You can be a good team without a good plan. You can be a good team and still have a certain problem with roster decay. This team is nowhere near as talented right now as it was in 2007, and the seeds of that decline started to show upo in 08 or 09. That didn't mean those rosters were bad, but they lost something each year from the prior year.
The culprit was player development. Quick quiz, who were the premium top level high performance players the Red Sox developed internally between 2008 and 2012? Well there's Jacoby Ellsbury, and... hmm... uhhh.... errr..... well gee I can't even think of one, outside of relief pitchers who always just come and go. Can anyone else?
And at the same time how many players did we have who either suffered attrition or just left under a cloud? Lester and Papelbon spring to mind quickly. Manny. Daisuke Matsuzaka of course. Lowell and Youkilis both virtually disappeared overnight because of health concerns. We cut bait at the right time on Jason Bay but did struggle to replace the production after he was gone -- I mean, Johnny Gomes, seriously?

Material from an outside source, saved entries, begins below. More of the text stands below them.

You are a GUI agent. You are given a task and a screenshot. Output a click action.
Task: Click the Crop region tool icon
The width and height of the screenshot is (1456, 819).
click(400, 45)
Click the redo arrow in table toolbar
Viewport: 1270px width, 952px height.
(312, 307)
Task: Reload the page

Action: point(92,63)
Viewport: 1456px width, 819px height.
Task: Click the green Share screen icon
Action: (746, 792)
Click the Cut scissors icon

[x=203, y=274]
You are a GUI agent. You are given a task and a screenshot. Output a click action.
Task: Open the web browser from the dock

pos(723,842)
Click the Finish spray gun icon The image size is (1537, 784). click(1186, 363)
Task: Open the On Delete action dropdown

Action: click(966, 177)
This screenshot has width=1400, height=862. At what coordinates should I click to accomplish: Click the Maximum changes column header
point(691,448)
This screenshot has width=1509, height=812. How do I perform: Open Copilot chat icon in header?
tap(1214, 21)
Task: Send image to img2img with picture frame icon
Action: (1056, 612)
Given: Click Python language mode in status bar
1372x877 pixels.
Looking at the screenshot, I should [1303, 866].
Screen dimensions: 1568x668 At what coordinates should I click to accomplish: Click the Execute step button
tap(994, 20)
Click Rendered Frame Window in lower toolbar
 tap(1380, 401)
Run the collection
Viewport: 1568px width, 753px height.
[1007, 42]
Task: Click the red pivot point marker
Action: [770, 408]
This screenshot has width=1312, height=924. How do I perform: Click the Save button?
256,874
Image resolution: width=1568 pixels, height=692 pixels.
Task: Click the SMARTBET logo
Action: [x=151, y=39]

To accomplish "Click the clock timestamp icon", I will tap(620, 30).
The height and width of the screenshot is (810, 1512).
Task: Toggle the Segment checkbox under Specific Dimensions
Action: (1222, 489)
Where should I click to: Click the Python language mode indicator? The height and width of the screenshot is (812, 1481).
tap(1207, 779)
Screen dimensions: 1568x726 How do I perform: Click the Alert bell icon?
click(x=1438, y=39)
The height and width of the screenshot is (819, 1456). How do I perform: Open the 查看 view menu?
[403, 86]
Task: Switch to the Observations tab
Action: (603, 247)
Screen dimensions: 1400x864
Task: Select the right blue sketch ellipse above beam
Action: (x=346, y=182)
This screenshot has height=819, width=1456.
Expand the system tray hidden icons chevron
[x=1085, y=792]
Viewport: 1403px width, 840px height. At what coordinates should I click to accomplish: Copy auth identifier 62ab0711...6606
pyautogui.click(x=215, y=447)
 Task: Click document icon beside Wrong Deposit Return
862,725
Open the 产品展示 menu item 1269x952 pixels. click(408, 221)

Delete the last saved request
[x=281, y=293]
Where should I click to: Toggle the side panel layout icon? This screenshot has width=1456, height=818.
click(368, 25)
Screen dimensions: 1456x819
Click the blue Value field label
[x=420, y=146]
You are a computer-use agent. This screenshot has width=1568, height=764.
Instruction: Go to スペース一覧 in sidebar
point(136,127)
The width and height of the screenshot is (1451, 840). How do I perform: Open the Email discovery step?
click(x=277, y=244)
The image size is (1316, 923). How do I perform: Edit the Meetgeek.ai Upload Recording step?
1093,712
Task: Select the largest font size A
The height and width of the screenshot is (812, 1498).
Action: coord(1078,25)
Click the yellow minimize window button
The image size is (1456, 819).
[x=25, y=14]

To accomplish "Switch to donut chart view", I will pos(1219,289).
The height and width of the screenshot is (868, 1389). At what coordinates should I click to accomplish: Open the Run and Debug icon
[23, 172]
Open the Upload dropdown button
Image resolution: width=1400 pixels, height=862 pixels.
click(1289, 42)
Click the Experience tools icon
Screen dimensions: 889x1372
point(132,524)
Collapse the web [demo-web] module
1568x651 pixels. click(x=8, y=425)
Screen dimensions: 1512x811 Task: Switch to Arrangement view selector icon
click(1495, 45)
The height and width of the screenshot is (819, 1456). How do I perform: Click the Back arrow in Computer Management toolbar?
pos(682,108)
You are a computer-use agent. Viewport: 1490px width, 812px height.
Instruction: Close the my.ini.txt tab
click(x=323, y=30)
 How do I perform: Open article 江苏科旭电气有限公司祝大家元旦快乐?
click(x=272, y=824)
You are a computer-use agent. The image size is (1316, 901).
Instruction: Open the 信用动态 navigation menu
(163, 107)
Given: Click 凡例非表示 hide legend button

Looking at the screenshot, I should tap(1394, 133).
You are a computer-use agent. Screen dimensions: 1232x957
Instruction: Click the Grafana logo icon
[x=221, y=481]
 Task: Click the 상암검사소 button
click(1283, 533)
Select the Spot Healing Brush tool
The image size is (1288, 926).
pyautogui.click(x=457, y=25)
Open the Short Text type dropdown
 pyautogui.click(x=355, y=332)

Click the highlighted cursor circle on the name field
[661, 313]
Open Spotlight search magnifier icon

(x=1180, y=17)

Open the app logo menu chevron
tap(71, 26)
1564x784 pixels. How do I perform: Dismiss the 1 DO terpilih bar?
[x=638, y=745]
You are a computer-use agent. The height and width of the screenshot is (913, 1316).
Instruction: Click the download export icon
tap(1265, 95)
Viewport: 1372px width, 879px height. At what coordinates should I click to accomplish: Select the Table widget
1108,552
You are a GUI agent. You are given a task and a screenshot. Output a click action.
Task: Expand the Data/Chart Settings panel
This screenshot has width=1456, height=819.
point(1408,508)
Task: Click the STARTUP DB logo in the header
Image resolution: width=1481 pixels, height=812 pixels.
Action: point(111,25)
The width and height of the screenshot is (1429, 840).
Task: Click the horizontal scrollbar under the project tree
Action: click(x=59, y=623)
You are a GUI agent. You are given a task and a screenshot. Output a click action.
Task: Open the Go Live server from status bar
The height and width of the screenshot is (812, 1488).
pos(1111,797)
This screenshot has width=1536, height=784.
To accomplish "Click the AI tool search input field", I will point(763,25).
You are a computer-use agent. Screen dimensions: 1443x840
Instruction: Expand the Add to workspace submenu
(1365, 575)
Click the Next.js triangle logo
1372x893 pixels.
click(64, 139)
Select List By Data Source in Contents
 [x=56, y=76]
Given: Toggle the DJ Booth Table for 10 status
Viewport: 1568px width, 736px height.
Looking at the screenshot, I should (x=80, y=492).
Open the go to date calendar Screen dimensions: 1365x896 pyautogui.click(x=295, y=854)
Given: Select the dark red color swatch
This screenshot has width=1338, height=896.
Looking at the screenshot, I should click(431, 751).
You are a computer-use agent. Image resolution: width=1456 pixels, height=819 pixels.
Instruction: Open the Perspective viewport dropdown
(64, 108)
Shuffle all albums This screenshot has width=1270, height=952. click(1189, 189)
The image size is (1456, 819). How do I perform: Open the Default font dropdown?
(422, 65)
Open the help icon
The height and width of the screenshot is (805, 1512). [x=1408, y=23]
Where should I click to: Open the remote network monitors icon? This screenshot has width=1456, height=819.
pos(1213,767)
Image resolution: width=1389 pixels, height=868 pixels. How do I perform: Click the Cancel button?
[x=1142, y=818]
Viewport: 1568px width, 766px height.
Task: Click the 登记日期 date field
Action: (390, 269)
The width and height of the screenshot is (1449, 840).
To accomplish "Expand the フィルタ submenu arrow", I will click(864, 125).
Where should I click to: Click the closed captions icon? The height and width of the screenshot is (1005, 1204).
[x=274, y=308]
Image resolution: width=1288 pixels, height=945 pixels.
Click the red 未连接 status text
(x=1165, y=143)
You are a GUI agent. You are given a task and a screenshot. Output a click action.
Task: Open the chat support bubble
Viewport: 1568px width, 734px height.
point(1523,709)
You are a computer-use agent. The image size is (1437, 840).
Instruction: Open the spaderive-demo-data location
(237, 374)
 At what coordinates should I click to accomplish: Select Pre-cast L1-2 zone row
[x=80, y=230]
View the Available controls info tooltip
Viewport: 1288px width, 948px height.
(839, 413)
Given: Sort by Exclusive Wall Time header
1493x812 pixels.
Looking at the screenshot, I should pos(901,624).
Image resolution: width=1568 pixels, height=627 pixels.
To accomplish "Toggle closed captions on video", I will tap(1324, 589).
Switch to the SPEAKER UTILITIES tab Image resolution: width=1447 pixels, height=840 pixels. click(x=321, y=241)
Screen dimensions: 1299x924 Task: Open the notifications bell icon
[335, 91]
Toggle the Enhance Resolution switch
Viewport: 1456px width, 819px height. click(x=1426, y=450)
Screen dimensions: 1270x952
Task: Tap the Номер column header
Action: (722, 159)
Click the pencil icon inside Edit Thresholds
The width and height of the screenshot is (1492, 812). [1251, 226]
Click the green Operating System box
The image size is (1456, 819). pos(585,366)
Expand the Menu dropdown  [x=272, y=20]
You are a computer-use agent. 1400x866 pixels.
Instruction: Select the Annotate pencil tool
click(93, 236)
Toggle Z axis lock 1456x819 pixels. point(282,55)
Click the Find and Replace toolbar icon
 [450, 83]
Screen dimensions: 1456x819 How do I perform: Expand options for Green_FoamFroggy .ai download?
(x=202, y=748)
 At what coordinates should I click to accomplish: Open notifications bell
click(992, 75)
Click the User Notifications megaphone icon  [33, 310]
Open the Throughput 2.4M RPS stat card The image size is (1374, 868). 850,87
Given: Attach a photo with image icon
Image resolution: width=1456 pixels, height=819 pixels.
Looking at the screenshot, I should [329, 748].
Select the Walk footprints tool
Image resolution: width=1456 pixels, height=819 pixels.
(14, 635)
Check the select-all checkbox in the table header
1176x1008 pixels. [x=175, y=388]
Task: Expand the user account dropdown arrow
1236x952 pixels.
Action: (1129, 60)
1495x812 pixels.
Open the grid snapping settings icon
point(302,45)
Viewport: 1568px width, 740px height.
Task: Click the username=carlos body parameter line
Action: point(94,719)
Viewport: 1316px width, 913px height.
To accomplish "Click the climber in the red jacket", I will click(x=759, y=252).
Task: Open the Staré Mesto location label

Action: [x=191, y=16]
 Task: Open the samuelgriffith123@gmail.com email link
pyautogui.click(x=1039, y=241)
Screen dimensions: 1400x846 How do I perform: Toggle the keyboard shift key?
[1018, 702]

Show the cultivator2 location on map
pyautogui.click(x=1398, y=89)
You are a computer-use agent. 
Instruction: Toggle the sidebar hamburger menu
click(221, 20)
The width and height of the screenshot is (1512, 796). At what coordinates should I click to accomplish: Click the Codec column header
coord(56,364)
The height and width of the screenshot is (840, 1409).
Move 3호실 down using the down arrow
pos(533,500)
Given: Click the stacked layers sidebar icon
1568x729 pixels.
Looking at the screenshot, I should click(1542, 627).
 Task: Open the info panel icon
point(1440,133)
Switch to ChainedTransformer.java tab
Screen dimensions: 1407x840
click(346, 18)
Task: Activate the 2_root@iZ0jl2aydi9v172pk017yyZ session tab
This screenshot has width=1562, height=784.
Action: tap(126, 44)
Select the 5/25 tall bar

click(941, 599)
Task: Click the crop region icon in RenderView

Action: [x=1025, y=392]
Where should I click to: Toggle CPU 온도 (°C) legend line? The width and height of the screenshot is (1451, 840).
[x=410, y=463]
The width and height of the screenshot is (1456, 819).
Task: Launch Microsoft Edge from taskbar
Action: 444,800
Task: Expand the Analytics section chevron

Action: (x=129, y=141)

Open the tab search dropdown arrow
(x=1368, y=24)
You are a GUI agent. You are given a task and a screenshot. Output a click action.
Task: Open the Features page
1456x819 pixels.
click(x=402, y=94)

Pitching and hitting had the same problem. We were losing older players at an ordinary rate for the most part. However, the Red Sox developmental machine hit a very large snag with a large number of promising prospects fizzling out either at high levels, like Ryan Lavarnway or Garin Cecchini, or at the major league level like Will Middlebrooks. Until we found success with Xander Bogaerts this team's farm was under a very long dry spell, 4 years is forever when it comes to player development, and at the same time free agency was drying up, forcing us to take bad or awkward contracts all over the place. It would have been a miracle if the team had not declined somewhat in that environment.
We seem to be coming out of it now, whether it was a run of bad luck or bad implementation or bad drafting strategy. We've got Bogaerts, Betts, Eddie, and 2 young promising catchers, and the team has done a better job at correctly evaluating the talent to go after, the epic fail that is Pablo Sandoval notwithstanding. So there's some good signs. But let's not pretend that the team was run brilliantly at any point since maybe 2008, because the evidence suggests otherwise.